11.7. Challenges and Future Outlook
Despite advances, several challenges persist:
Real-time integration of maintenance analytics with SCADA systems remains limited.
Sensor calibration under field stressors (humidity, vibration) affects reliability.
Fusion of multiple maintenance objectives (e.g., cost, safety, availability) is computationally intensive.
Future work should explore digital twin frameworks combining thermal-electrical simulations with live condition data to perform autonomous maintenance scheduling. Furthermore, developing standardized maintenance health indices and internationally aligned AI-driven protocols will be critical for widespread adoption.
12. Conclusions
This review highlights that while significant advancements have been achieved in the sensing, modeling, and fault diagnosis of high-voltage XLPE-insulated cables, especially under AC and DC environments, practical deployment remains a complex challenge. From an operational perspective, integrating robust condition monitoring systems—including high-frequency PD sensors and synchronized acquisition tools—into live grids is essential for early failure prediction. Accurate lifetime estimation models must incorporate environmental and operational variability, especially in HVDC applications where space charge and polarity reversal significantly influence insulation behavior.
Machine learning techniques, particularly hybrid models combining physical insights and data-driven training, show promise in improving diagnostic accuracy and supporting real-time decision-making. However, practical issues such as sensor calibration, electromagnetic interference, cost-effective deployment, and data labeling limitations must be addressed to facilitate field adoption.
Standardized protocols (e.g., IEC 60270) and uncertainty analysis are also critical in ensuring measurement reliability. Maintenance strategies should move toward fully predictive frameworks, incorporating real-time analytics, health indices, and probabilistic risk modeling. In this context, digital asset management platforms can unify diagnostics, planning, and optimization, making the grid smarter and more resilient.

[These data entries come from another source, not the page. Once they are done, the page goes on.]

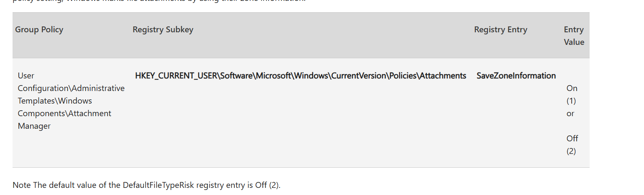Screen dimensions: 644x195
Task: Click the cut-off sentence above the table
Action: (x=159, y=1)
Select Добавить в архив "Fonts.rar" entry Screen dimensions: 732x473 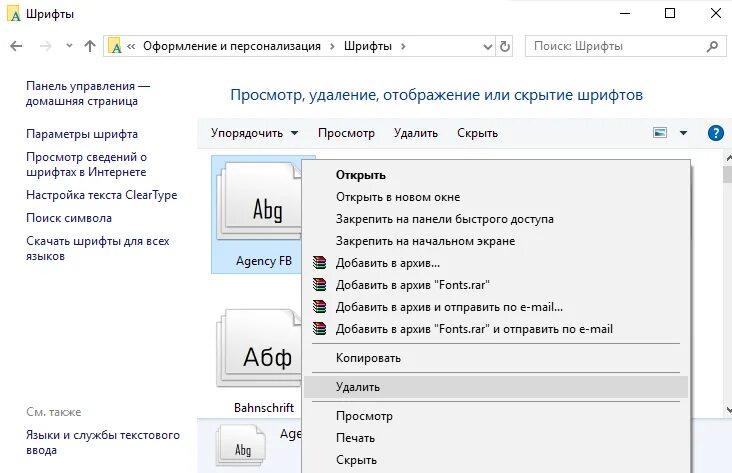[x=412, y=285]
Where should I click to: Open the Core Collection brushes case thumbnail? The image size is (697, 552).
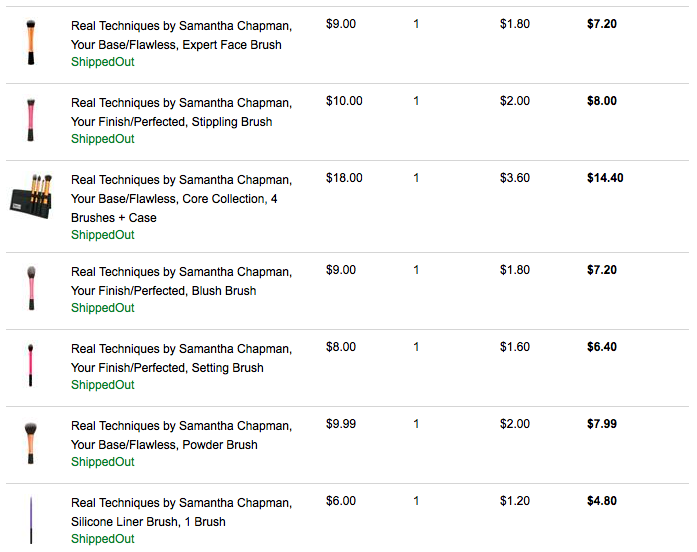coord(31,197)
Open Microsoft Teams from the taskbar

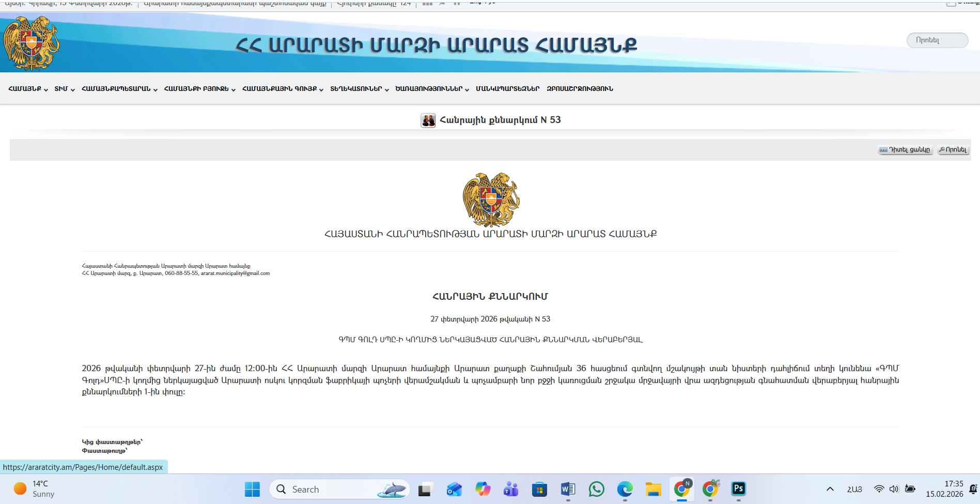click(x=511, y=489)
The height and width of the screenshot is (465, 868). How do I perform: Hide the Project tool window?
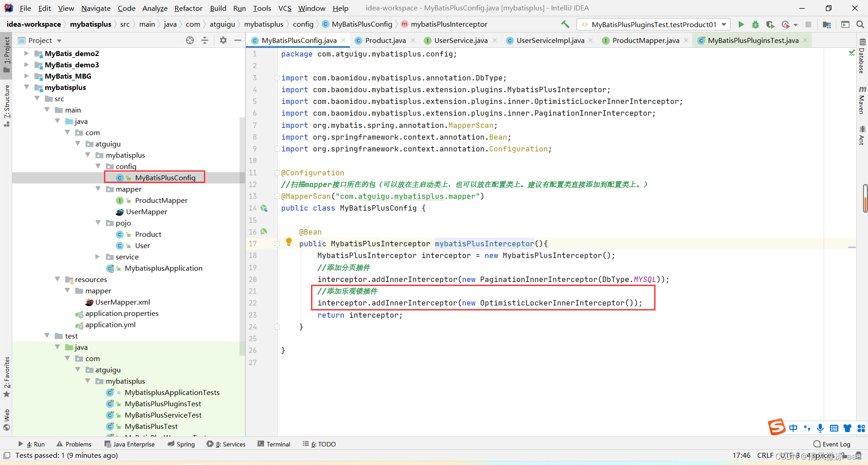[x=238, y=41]
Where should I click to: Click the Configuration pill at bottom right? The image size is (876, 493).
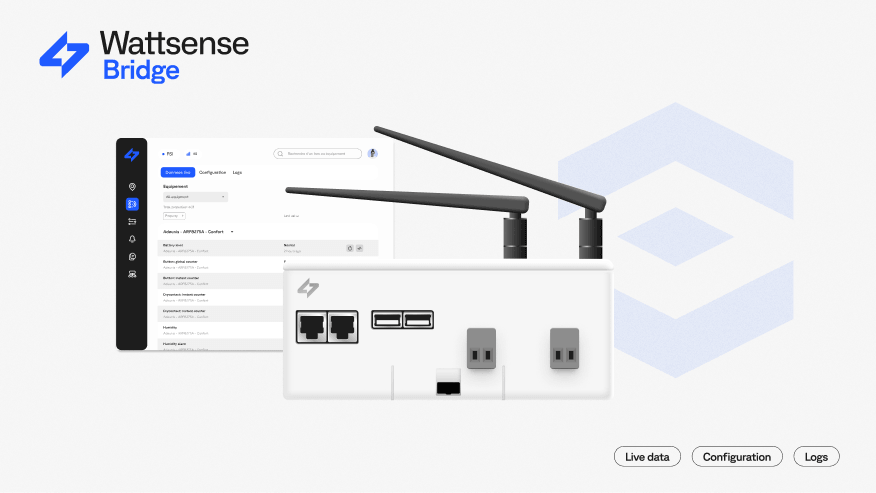pyautogui.click(x=737, y=456)
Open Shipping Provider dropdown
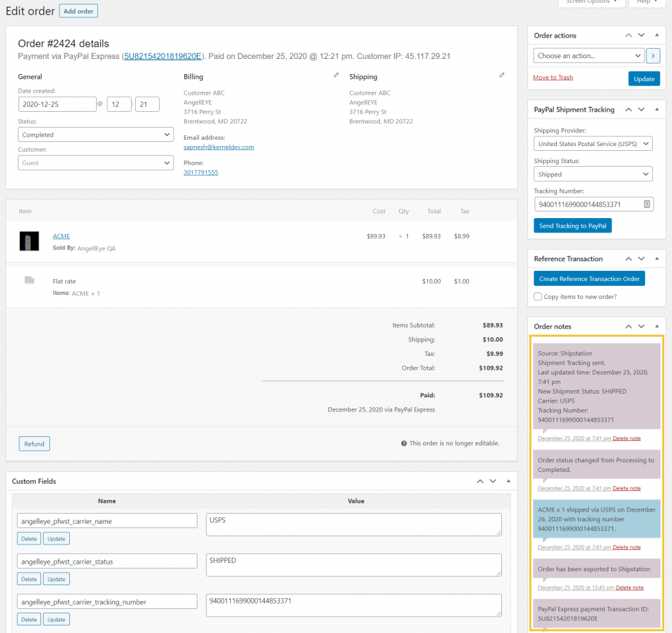Image resolution: width=672 pixels, height=633 pixels. pos(593,143)
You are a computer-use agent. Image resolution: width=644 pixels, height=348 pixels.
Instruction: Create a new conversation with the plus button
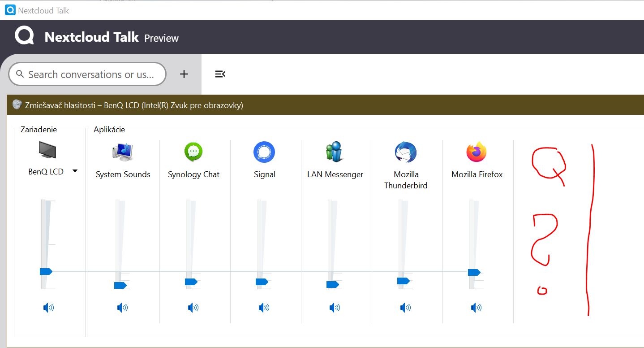coord(184,74)
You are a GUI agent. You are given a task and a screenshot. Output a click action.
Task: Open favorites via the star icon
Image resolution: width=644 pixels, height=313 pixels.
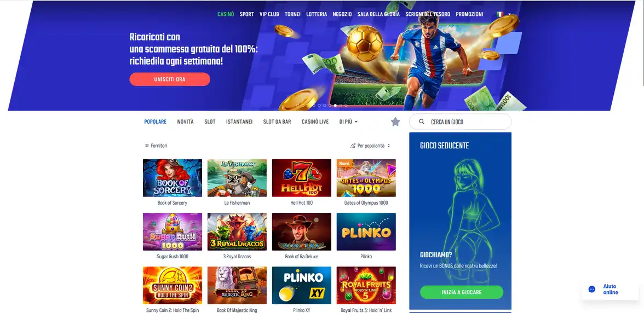[x=395, y=122]
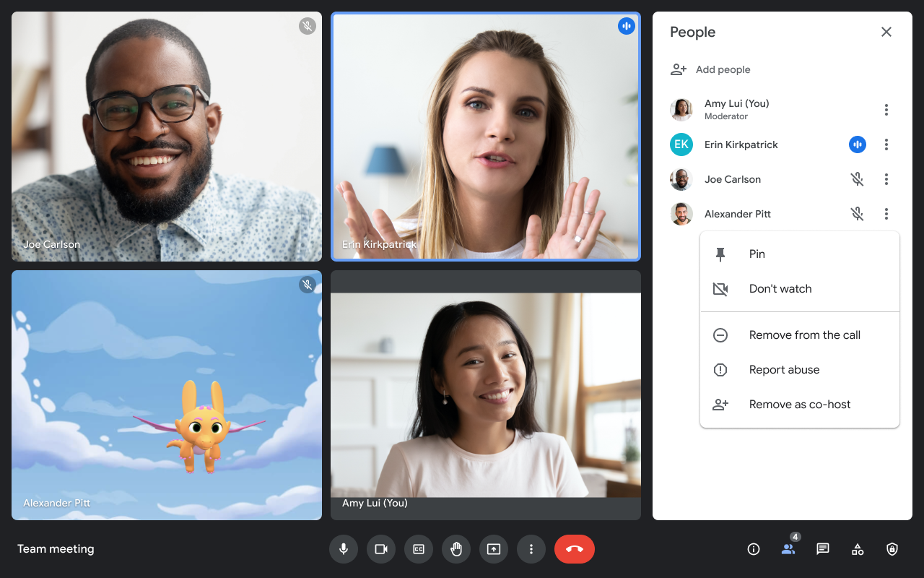
Task: Open Erin Kirkpatrick's participant options menu
Action: pos(886,145)
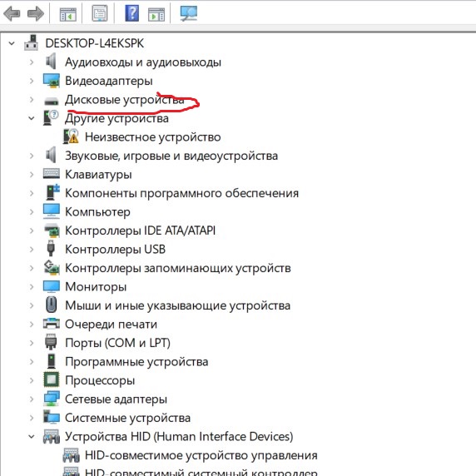Open the Properties toolbar icon
Screen dimensions: 476x476
[100, 13]
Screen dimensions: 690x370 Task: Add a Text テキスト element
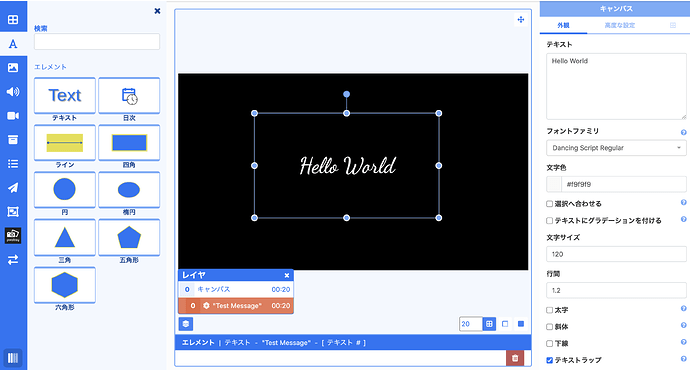[65, 95]
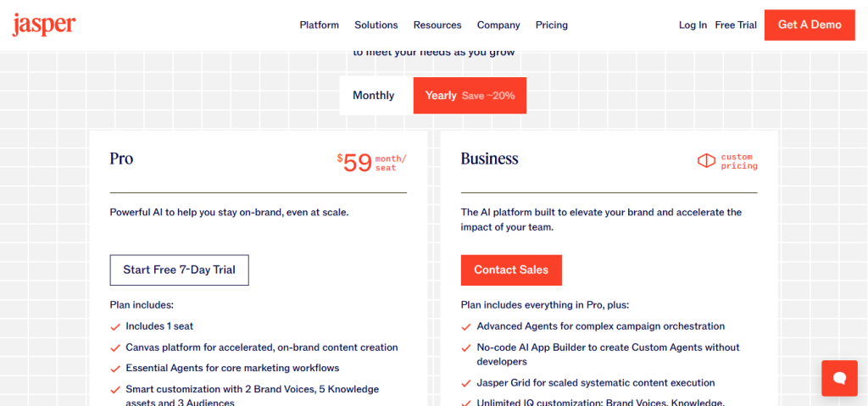Image resolution: width=868 pixels, height=406 pixels.
Task: Click the Log In link
Action: coord(693,25)
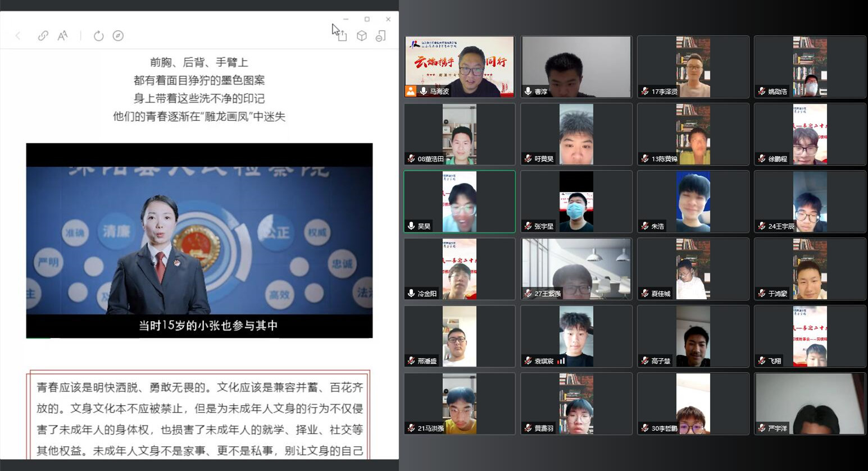868x471 pixels.
Task: Copy the article link with the chain icon
Action: [x=43, y=36]
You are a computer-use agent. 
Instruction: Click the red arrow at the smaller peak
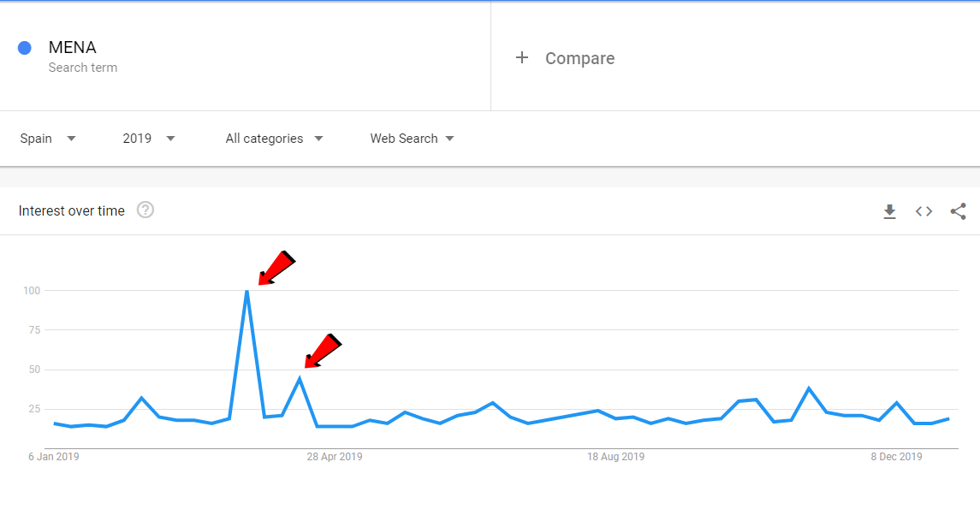tap(324, 351)
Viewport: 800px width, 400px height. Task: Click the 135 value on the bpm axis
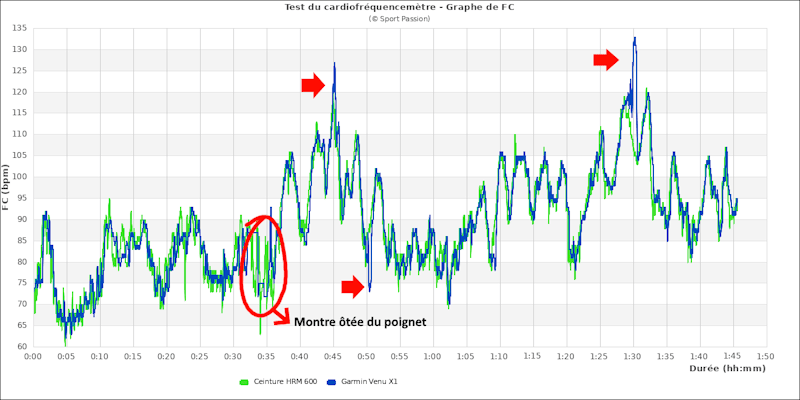(20, 28)
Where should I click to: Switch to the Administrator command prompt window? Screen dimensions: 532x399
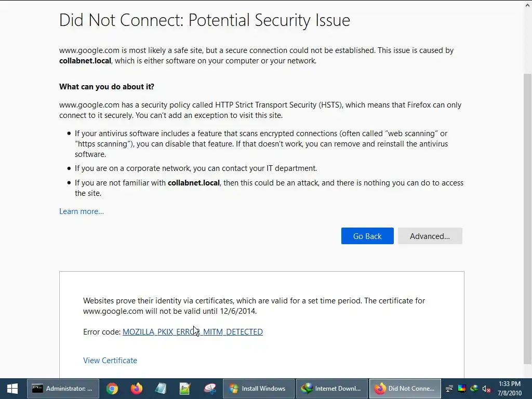click(62, 388)
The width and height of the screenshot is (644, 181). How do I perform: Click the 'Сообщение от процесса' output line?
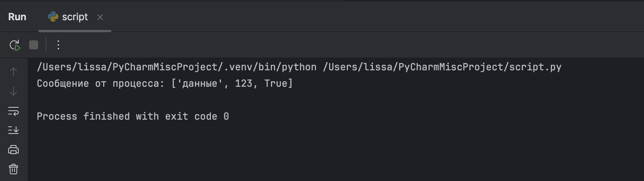(100, 83)
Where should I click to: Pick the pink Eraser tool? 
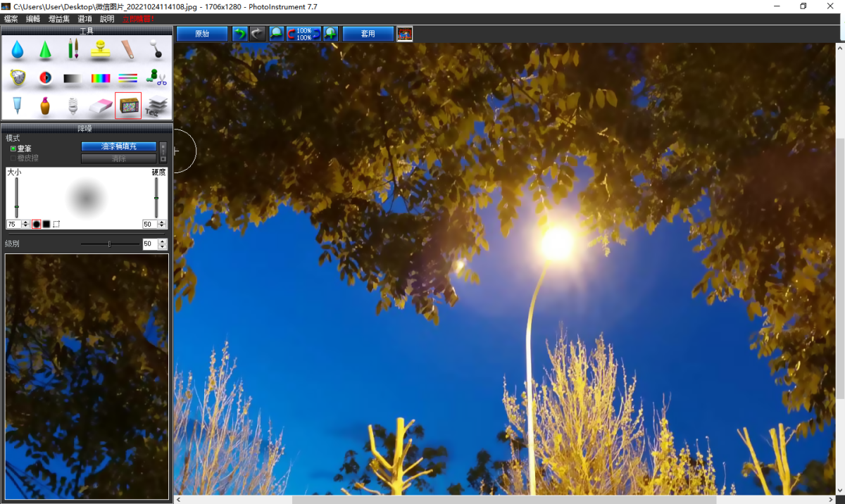(x=101, y=106)
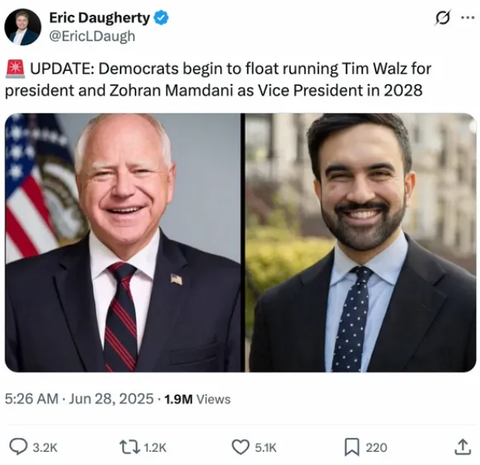Open the left photo of the collage
This screenshot has width=480, height=465.
pos(123,243)
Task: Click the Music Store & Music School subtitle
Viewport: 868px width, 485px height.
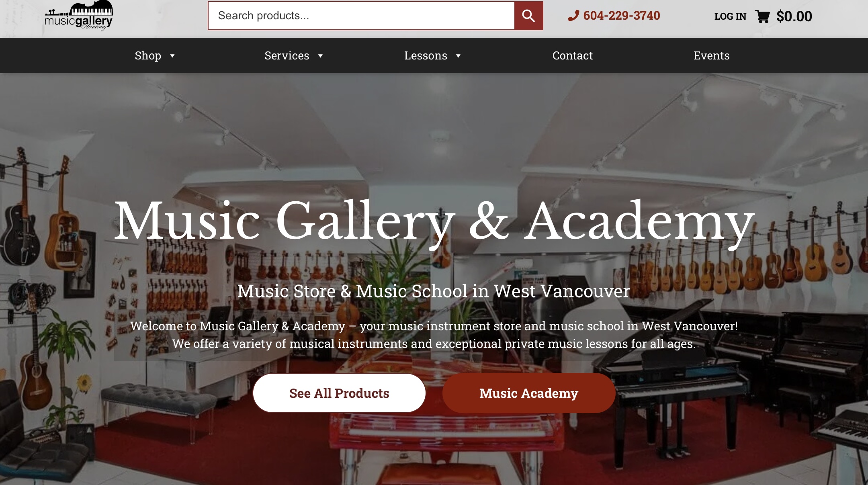Action: click(x=434, y=291)
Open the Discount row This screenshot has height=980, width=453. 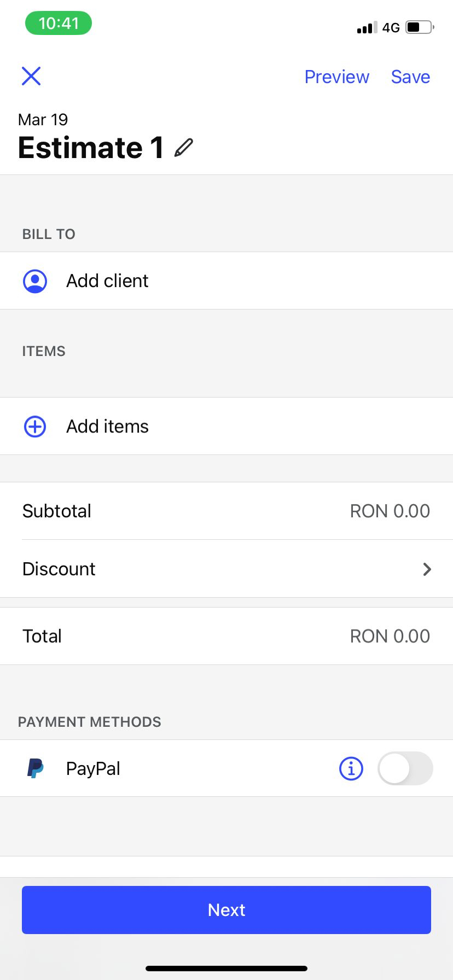click(x=219, y=569)
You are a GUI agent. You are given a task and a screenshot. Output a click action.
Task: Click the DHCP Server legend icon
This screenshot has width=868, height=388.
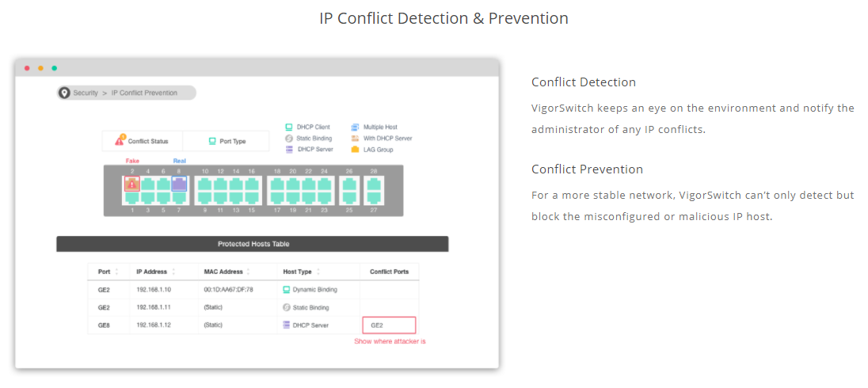[x=288, y=150]
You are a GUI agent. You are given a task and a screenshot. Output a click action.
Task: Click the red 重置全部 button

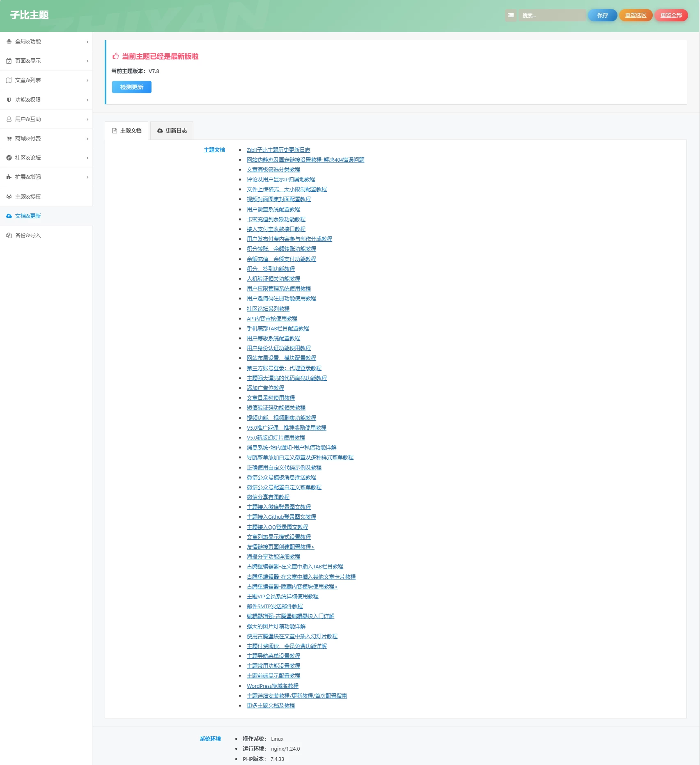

An integrated closed-loop framework is outlined, linking online monitoring, automated diagnostics, life-estimation models, and maintenance decision-making. This loop enables continuous updating of health indicators and supports risk-aware interventions. Key performance indicators—including early-warning lead time, localization error, outage-time reduction, and maintenance cost/benefit—are highlighted to facilitate benchmarking and practical deployment of cable asset-management strategies.
Ultimately, the convergence of smart sensing, predictive analytics, and maintenance optimization offers a feasible and scalable pathway for extending cable lifespans, minimizing outages, and enhancing grid reliability—especially as energy systems transition to more underground and HVDC infrastructure. Continued interdisciplinary collaboration is needed to bridge the gap between academic innovation and utility-scale implementation.